Ahizeye tam uzanıyordu ki telefon çaldı. Karşıdaki kişi kurumun en yetkilisi olan Gürkan Beydi ve avazı çıktığı kadar bağırıyordu.
- Ertan! Nasıl iş yapıyorsunuz böyle! Koordine sıfır! Disiplin ise sıfırın da altında… Kendi içimizde çözebileceğimiz kadar basit değil bu olay! Karşı ülke yetkilisine durumu nasıl izah edeceğiz? “Şey affedersiniz. Küçük bir yanlışlık oldu. Sizin rahmetliyi uçaktan uçağa naklederken bir köşede unutuvermişiz. Bulanların insaniyet namına tarafımıza teslim etmesi rica olunur diye polis radyosuna ilanda bulunduk mu ?” diyeceğiz.
Ertan, kısılan sesinin akordunu bir kaç boğaz temizleme hareketiyle sağladıktan sonra titreyen bir sesle cevap verdi.
- Şey efendim! Biz gerekli bütün talimatları en ince ayrıntısına kadar ilgili kişilere vermiştik. Üstelik şimdiye kadar pek çok yabancı hastayı turp gibi edip ülkelerine gönderdik. Bunun yanı sıra nadiren de olsa ölenler oldu! Onları da başarı ile yolculadık. Ama böyle bir durum inanın benim de ilk kez başıma geliyor. Yurt dışındaki temsilcimiz uçaktan tabut çıkmayınca şok geçirmiş! Asıl şoku yarım saat sonra cenaze sahipleri yaşayacak. Ne yazık ki bu olay ülkeler arası ilişkilerimizin hazin sonuna mezar olacak!
Gürkan Bey hayretler içerisinde konuşmasını sürdürdü.
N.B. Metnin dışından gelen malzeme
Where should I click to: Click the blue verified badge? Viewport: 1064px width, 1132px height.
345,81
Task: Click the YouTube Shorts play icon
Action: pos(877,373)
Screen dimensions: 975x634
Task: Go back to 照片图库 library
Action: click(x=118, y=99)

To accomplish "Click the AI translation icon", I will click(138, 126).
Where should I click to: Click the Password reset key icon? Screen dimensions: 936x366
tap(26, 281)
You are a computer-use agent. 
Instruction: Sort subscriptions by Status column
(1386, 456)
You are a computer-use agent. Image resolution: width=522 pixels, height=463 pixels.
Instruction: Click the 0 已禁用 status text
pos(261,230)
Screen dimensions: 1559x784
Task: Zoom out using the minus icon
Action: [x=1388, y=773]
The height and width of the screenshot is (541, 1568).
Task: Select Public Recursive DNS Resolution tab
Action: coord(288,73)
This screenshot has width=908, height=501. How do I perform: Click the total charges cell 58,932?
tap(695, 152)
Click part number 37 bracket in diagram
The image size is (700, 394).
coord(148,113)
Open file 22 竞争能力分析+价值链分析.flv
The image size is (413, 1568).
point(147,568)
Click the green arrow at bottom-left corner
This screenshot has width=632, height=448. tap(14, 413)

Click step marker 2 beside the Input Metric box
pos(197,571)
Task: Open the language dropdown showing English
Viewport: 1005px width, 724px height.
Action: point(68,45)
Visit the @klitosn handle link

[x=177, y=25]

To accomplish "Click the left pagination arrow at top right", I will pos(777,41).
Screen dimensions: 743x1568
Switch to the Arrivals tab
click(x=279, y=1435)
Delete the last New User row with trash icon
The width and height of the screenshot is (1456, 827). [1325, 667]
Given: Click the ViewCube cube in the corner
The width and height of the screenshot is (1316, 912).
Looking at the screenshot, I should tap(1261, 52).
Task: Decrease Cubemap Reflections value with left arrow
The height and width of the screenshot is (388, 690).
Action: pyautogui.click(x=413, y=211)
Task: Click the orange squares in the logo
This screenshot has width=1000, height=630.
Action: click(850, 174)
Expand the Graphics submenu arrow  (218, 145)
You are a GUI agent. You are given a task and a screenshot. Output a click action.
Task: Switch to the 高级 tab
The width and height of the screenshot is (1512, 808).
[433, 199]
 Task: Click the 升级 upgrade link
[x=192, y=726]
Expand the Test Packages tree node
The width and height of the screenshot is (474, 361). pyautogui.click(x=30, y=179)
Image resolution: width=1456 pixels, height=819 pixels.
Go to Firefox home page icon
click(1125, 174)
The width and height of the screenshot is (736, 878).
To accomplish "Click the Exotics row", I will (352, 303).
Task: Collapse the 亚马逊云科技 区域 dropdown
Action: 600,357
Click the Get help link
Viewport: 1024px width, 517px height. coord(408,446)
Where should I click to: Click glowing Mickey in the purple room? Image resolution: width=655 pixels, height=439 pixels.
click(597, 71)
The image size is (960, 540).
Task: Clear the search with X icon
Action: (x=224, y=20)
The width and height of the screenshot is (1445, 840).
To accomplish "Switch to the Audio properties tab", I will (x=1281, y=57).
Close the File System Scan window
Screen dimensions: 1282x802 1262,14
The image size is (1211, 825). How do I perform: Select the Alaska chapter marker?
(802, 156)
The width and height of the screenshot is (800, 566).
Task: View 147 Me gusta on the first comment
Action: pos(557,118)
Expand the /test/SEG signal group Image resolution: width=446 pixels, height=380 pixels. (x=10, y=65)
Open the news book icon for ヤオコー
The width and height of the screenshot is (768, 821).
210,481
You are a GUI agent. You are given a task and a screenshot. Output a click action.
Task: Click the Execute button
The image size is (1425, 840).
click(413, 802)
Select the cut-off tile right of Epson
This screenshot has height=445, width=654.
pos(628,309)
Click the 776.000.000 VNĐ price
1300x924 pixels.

- Yalnız anlayamıyorum Ertan! Tabut nerede? İçindeki ölü dirilip, kefeniyle bir mağazaya girip baştan aşağı giyinip kuşanıp yeni bir kimlikle insanların arasına mı karıştı? Mübarek yer yarıldı sanki içine girdi. Adam ünlü biri olsa birisi mumyalayıp saklamak için evine götürdü diyeceğim. Ya da çok zengin biri olsa fidye amaçlı diye düşüneceğim. Ama lanet olsun ki e şıkkı yani hiç biri!
Telefon trafiği daha da artarak devam ederken diğer yanda Gafur, toprağa babasını indirmeden önce bir kez daha yüzünü görmek ve öpmek istemişti. Fakat gördüğü manzara karşısında dehşete düşmüştü. Bir oğluna bir de tabutun içindeki yabancıya baktıktan sonra olduğu yerde sıçrayıverdi.
- Abo! Bu da kim yahu? Tövbe estağfurullah! Ulan Ziya! Bir işi de doğru dürüst yaptığını göremeyecek miyim? Babam nerede oğlum! Elin ölüsünü kapıp getirmişsin! Boşuna mı demişler “Namazda meyli olmayanın ezanda kulağı olmazmış” diye! Ayıkla pirincin taşını şimdi! Sahi taş deyince aklıma geldi. Mezar taşına ne yazacağız şimdi?
- Baba zaten bütün ölülerin ruhuna fatiha okunmuyor mu? Ben bugüne kadar hiçbir mezarda bedenine fatiha yazıldığını görmedim. Biz okuruz dedeme duamızı, her nerede ise gider ruhuna!
- Ziya! Kapatmazsan şu gevşek çeneni, gördüğün şu açık mezar ya senin ya da benim olacak!
- Baba kızma ama bu garibin cesedini ne yapacağız?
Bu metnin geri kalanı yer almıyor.